The goal of Reproducible Builds is to increase our confidence that
no malware was injected into the artifact during the build process.

To achieve this, we build from source on different
machines and check whether the result is the same.

There is a tension between 2 concerns here: on the one hand, you
want those machines to be as diverse as possible: the larger
the difference between the machines, the higher your confidence in
the absence of foul play (since an attacker would have to find a way
to impact all those variations in machines).
On the other hand, of course it is unreasonable to expect the same
results on machines that are too wildly different.
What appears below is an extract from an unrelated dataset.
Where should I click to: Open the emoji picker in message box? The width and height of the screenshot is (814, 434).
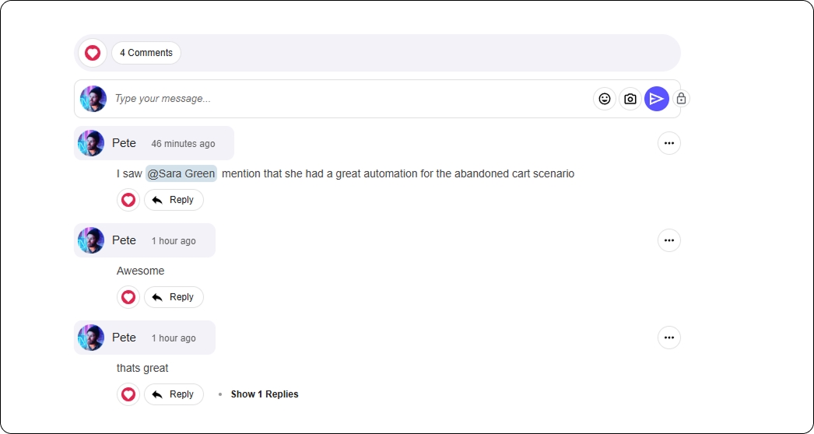tap(605, 99)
Which differences a build procedure should be resistant against
to be considered 'reproducible' is not always clear-cut. I understand
this can be frustrating when apparently previously the Debian
rebuilders didn't exercise a certain difference while now they do.
On the other hand, just the fact that this was constant before
doesn't immediately mean this is a defect in the rebuilding
infrastructure, either.

So the question is whether it is reasonable to require all builders
to have identical MAKEFLAGS. There are definitely things in the
MAKEFLAGS that I wouldn't expect to influence the resulting
artefact, such as the build parallelism. On the other hand,
of course it is entirely reasonable for application-level configuration
flags to change the output, and making those appear in the output
of something like "mailx -v -Xversion -Xx" sounds legitimate to
me as well.

Would there be any way keep only the 'application-level' options
from the MAKEFLAGS but leave the 'build-level' options out?
(you mention 'test1/ and test2/ or so', but I'm not sure what
exactly what's going on there).


Kind regards,

Arnout